Above is a verse from the Cathar Creed (1244), The Church of Love. The spirit of life is played out whilst silently respecting everything on the material plane though not identifying with it; accepting everything but quietly supporting those who need support. It is clear from our human history that ‘identifying’ and ‘possessing’ destroy and engender greed and ignorance. Using images is, in a way, an attempt to possess aspects of the visible, to keep them for reference as a source of knowledge.

The medieval mystic Cathars possessed nothing material, not even the Bibles showy Roman Catholics had become slaves to. Indeed, all the great spiritual adepts dispensed with material supports. Instead, they did what was natural and wholeheartedly embodied their spirit of compassion and humility.
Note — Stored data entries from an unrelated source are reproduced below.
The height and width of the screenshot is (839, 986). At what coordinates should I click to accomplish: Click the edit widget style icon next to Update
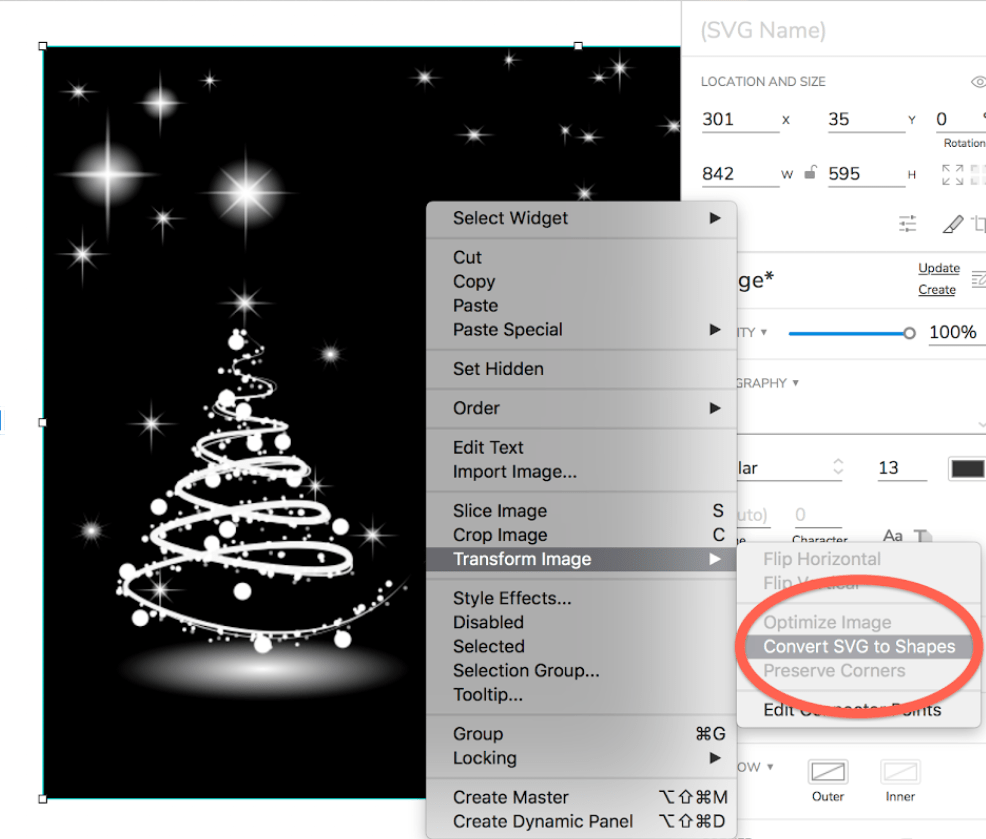(x=977, y=280)
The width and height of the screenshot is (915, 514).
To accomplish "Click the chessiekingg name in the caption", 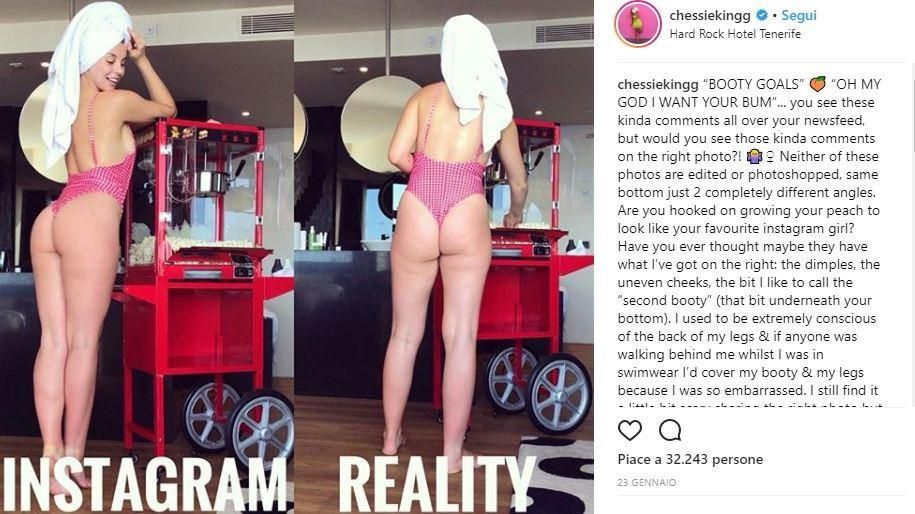I will [x=658, y=85].
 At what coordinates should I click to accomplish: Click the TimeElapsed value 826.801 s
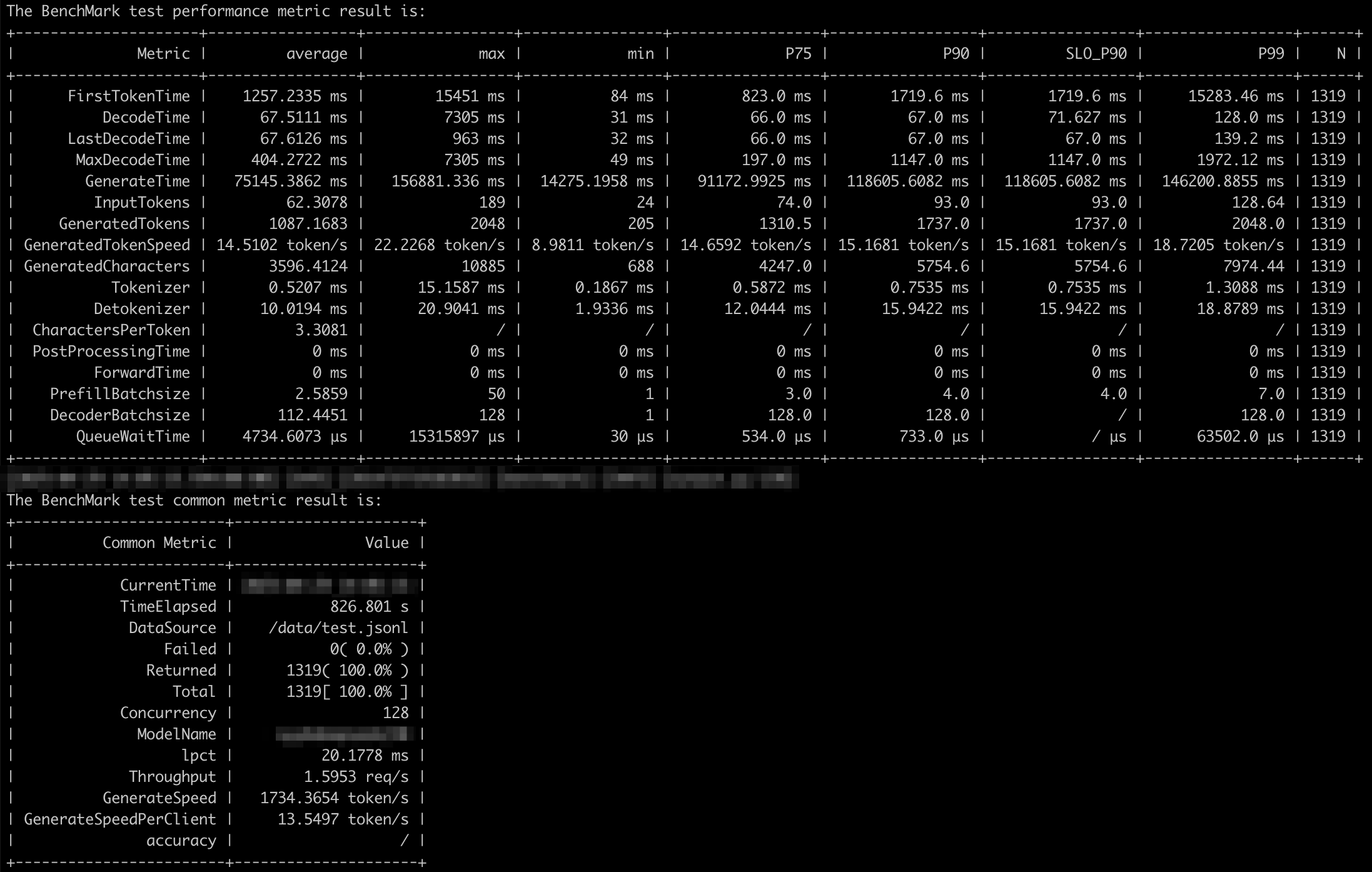369,607
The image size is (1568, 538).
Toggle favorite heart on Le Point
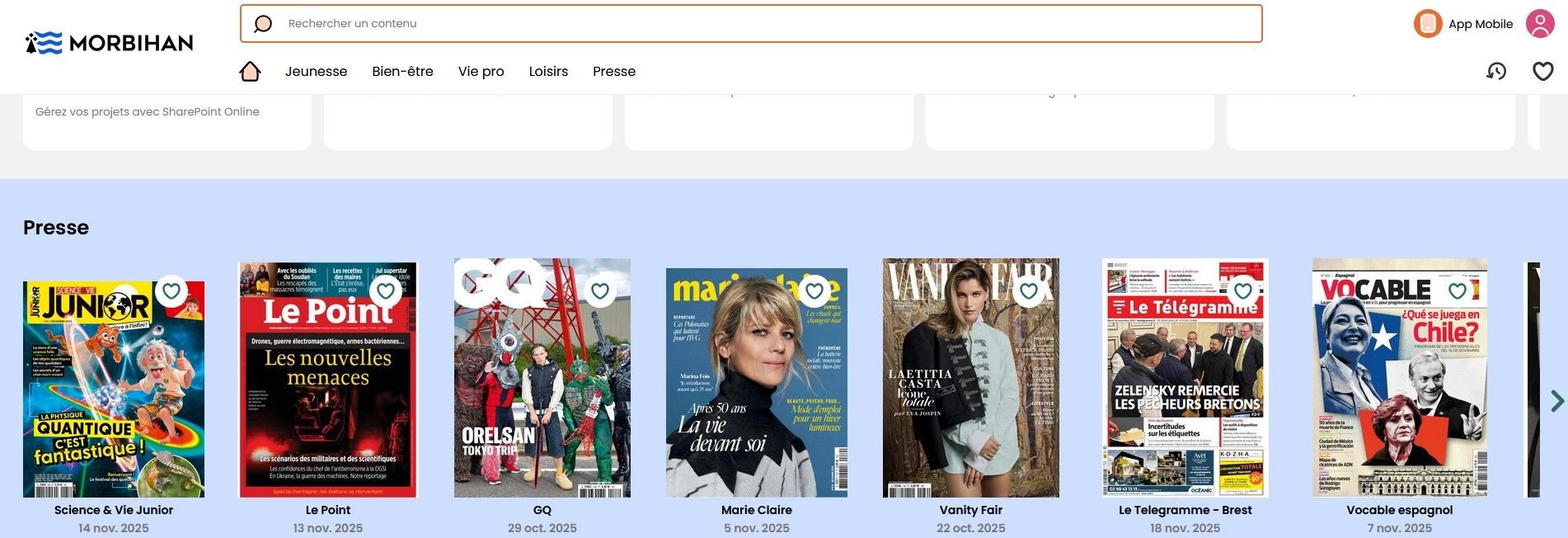coord(385,291)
I have deliberately positioned myself in my life in a different culture (Japan) in which I cannot easily read or write or even understand the society around me. This is the most precious opportunity to stop making images and concepts. I notice that I am not using my mind in the same way as I did living in my native culture because it is often impossible to make interpretations of my environment here.

As I wander down crowded streets decked out with loud kanji, katakana and hiragana neon signs so characteristic of Japanese cities whisked aside by bicycles mounted on the pavement and bustling people pushing through the crowds, I can often only listen deeply and breathe. It is no use bringing out my image albums and brandishing metaphors and idioms because they are meaningless in a culture which reads the air instead of dissecting and deeply analysing ideas.


Here, it is often impossible to imagine what is going on in other minds around me because there is no pattern I can predict, no pictograph I can possibly imagine, and no inherited template. I can only embody my love.  Mostly I float around having sealed away the intellect allowing visions to temporarily occupy me. I rely only on my ancient senses to help me to navigate.

In my life here, there is only the field of awareness. I am the terraced shaking paddy. I stand in sluiced rice rows, paddled by ducks and frogs. I am activated by tremors from the inflamed warts of the Earth’s crust below me. I am harvested and bundled, eventually finding my way into famished stomachs.

Here, I have dramatically learned how not to be separate from anyone or anything in a Land created from the hair and kimono of the million gods. 

To interfere with this seamlessness for even a second to create an image, to snap a shot, would make me gasp for air!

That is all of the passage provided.